Visualizing inference results

Finally, you can perform various tasks such as visualizing the posterior distributions, computing summary statistics, and making predictions or inferences based on the posterior samples.

```
# Visualise posterior distributions and trace plots
az.plot_trace(mcmc)
```

```
array([[<Axes: title={'center': 'mean'}>,
<Axes: title={'center': 'mean'}>],
[<Axes: title={'center': 'scale'}>,
<Axes: title={'center': 'scale'}>]], dtype=object)
```

`plate`

for repetition

We often work with multiple data points that share the same statistical structure. In such cases you might want to, or need to, use plates. The `numpyro.plate`

context manager allows you to create a plate, which represents a repeated structure for data. It’s used to efficiently handle repeated observations. In the example, `numpyro.plate`

is used to specify that the likelihood applies to multiple data points.

```
def model(data):
# Define prior distributions for model parameters
mean = numpyro.sample("mean", dist.Normal(0, 1))
scale = numpyro.sample("scale", dist.Exponential(1))
# Define likelihood with a data plate
with numpyro.plate("data_plate", len(data)):
obs = numpyro.sample("obs", dist.Normal(mean, scale), obs=data)
nuts_kernel = NUTS(model)
# data
data = jnp.array([2.3, 3.9, 1.7, -0.8, 2.5])
mcmc = MCMC(nuts_kernel, num_samples=1000, num_warmup=1000, num_chains=2, chain_method='parallel', progress_bar=False)
mcmc.run(jax.random.PRNGKey(0), data)
# Get the posterior samples
posterior_samples = mcmc.get_samples()
# Print summary statistics of posterior
mcmc.print_summary()
```

```
/tmp/ipykernel_2074/1273275515.py:17: UserWarning: There are not enough devices to run parallel chains: expected 2 but got 1. Chains will be drawn sequentially. If you are running MCMC in CPU, consider using `numpyro.set_host_device_count(2)` at the beginning of your program. You can double-check how many devices are available in your system using `jax.local_device_count()`.
mcmc = MCMC(nuts_kernel, num_samples=1000, num_warmup=1000, num_chains=2, chain_method='parallel', progress_bar=False)
```

```
mean std median 5.0% 95.0% n_eff r_hat
mean 1.17 0.69 1.19 0.04 2.27 885.10 1.01
scale 1.87 0.62 1.74 0.97 2.72 783.04 1.00
Number of divergences: 0
```

## Summary#

The typical elements that we will need to write are model in Numpyro are as follows:

parameters sampled with

`numpyro.sample`

parameters sampled from any of the available distributsions using, e.g.

`dist.Beta(alpha, beta)`

likelihood constructed by adding

`obs=...`

to the sampling statement:`numpyro.sample('obs', dist.Binomial(n, p), obs=h)`

the sampling algorithm which we would like to use. NUTS is a good default oprtion:

`kernel = NUTS(model)`

,number of warm-up steps, number of iterations, number of chains, e.g.

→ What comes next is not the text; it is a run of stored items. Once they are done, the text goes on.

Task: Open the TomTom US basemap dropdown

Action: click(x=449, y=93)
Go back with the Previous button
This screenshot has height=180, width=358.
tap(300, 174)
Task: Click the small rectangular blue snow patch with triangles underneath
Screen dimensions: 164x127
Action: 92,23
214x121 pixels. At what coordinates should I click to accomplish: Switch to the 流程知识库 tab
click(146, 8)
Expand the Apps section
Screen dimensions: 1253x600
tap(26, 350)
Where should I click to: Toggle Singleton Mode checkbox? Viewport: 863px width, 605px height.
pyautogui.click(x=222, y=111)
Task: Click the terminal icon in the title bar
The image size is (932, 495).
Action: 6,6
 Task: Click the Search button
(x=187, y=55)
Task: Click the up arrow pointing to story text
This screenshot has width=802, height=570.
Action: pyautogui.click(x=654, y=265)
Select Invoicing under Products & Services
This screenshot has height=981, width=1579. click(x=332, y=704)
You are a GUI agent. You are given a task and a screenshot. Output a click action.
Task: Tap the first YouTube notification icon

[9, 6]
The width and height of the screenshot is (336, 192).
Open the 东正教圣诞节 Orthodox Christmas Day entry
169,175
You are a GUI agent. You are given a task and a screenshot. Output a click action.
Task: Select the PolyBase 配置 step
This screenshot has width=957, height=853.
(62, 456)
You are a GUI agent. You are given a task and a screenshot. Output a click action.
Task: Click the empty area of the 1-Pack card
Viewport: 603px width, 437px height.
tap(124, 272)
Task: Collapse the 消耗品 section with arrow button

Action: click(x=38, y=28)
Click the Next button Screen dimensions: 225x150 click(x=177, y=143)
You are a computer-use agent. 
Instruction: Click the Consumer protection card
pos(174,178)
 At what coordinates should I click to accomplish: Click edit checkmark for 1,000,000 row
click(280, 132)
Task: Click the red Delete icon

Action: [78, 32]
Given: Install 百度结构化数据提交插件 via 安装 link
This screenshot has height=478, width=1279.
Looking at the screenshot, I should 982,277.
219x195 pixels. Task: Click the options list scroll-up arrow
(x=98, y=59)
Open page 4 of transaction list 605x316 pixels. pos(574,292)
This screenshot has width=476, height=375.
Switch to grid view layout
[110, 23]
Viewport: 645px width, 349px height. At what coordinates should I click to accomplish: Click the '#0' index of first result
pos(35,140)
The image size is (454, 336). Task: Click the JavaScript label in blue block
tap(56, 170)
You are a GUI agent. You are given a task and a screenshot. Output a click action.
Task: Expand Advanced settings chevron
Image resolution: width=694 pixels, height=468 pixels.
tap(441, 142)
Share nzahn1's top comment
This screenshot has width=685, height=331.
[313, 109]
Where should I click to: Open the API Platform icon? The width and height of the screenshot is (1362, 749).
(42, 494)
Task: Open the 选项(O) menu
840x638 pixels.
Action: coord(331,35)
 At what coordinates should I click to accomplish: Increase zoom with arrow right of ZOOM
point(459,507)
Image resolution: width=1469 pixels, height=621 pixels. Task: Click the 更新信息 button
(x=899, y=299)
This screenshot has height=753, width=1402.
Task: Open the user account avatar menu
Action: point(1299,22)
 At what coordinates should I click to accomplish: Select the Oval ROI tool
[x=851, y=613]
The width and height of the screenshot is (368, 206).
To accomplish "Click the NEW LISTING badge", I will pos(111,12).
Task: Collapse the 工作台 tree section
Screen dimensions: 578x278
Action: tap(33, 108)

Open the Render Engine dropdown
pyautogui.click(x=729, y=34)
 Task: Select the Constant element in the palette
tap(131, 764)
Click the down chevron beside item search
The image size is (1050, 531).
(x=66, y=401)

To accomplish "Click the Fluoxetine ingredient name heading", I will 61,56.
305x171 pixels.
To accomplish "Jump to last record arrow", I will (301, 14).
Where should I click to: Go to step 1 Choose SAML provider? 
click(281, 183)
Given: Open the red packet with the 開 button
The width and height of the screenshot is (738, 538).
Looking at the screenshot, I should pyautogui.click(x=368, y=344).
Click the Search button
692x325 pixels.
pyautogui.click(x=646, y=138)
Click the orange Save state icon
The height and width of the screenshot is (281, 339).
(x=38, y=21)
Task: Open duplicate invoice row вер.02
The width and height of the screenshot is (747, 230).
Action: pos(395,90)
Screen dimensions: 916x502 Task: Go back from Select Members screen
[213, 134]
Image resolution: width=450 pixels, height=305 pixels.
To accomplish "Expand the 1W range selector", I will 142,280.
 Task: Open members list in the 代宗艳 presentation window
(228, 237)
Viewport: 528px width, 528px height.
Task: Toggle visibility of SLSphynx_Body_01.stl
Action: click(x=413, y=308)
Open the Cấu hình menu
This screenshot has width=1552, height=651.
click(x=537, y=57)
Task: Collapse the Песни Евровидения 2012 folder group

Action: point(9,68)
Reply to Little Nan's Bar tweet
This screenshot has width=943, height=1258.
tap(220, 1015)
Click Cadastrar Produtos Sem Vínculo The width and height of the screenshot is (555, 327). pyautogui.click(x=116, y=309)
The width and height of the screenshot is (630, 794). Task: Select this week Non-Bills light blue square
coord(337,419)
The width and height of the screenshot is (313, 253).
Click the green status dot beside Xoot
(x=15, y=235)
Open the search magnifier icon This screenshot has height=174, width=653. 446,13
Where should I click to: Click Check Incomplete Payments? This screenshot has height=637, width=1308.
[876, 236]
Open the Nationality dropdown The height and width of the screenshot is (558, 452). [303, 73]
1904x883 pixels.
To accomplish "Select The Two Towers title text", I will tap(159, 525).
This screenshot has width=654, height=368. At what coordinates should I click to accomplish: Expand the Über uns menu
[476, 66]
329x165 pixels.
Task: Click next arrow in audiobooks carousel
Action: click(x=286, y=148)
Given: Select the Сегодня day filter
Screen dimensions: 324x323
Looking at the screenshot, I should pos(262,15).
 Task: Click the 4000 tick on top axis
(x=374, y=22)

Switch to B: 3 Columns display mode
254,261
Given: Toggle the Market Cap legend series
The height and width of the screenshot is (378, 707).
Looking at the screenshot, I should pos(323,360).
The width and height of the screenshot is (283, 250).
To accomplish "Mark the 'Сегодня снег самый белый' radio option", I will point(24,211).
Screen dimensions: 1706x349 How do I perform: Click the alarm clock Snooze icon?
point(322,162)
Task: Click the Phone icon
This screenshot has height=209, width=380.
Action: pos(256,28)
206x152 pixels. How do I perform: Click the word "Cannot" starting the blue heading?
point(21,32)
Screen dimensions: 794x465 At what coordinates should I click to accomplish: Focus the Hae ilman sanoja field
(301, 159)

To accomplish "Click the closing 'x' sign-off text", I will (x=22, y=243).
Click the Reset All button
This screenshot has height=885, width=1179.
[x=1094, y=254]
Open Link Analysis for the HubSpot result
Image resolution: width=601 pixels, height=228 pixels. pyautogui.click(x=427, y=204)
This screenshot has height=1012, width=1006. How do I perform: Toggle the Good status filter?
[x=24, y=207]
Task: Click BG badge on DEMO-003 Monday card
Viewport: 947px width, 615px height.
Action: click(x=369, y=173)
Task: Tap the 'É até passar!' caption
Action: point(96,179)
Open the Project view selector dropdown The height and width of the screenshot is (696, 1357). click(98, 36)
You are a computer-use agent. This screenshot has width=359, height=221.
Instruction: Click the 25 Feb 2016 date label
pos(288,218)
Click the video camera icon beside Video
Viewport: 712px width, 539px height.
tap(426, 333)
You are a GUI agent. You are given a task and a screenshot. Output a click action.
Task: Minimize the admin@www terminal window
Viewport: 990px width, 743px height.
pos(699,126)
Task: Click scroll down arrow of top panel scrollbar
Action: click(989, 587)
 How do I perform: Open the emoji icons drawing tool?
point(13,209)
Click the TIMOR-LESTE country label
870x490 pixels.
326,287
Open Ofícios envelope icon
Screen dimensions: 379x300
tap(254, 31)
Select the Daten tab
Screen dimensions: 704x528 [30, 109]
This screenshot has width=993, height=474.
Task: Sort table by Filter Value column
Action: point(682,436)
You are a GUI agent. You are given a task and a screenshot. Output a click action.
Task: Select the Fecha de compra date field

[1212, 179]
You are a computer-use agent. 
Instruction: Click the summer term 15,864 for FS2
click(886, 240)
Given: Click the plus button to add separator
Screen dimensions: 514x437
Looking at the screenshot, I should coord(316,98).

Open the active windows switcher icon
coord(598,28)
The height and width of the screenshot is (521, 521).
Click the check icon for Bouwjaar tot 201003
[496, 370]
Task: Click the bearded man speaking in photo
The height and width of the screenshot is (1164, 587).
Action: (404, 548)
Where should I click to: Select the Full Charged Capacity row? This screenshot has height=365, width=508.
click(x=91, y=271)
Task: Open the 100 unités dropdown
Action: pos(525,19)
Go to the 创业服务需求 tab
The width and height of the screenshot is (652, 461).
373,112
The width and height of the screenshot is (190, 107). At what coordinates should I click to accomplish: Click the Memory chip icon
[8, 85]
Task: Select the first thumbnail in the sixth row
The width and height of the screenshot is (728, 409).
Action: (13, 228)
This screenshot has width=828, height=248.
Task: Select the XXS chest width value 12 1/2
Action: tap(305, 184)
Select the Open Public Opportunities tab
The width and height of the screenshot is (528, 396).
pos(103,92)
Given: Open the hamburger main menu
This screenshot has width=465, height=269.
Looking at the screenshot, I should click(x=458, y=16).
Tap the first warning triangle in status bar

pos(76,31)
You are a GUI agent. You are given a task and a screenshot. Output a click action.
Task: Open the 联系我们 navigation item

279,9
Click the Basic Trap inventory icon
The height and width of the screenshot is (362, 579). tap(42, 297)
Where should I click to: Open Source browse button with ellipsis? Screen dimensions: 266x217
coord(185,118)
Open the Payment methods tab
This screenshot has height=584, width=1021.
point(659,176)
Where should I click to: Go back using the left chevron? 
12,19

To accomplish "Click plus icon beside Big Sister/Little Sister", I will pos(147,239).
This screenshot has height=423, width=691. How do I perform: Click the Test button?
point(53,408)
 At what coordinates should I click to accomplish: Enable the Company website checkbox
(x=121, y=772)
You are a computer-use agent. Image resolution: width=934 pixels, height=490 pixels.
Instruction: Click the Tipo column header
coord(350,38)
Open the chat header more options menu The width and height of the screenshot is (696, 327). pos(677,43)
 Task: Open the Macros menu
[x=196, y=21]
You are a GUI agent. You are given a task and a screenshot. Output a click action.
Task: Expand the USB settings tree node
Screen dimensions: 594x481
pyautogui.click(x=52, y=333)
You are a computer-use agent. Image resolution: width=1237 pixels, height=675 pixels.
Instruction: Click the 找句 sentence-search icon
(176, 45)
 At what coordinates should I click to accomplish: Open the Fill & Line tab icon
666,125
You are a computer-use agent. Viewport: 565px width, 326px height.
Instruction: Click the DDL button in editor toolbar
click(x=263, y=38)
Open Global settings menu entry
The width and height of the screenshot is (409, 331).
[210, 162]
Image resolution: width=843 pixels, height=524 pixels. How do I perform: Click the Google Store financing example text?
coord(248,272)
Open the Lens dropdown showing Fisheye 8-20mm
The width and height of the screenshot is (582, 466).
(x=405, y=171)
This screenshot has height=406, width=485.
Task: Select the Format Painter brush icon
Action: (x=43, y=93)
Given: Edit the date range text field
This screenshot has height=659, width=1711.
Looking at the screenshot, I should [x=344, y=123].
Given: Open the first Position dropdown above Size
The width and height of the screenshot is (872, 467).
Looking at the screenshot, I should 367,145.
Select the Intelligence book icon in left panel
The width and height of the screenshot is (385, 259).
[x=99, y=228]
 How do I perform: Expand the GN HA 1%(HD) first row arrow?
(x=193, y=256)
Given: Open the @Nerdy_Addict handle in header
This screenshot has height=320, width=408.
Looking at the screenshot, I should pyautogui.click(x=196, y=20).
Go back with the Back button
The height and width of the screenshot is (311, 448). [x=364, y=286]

`MCMC(kernel, num_warmup=1000, num_samples=2000, num_chains=4)`

,using

`Predictive`

class we can generate predictions.

Task 16

You might have correctly noticed that we have not looked at the

`Predictive`

capability. Study the documentation of Numpyro (in particular,`numpyro.infer`

) and demonstrate the`Predictive`

command on the example shown above.Study the documentation of Numpyro (in particular,

`numpyro.diagnostics`

) to understand what the`hpdi`

command does. Apply it to the example shown above.

## Outro#

NumPyro is a versatile library for probabilistic programming that combines the power of NumPy and Pyro. In this introductory tutorial, we’ve covered the basics of defining a probabilistic model, performing MCMC inference, and visualizing the results. As you delve deeper into probabilistic programming with NumPyro, you’ll be able to build more complex and customized models for your specific applications. Happy modeling!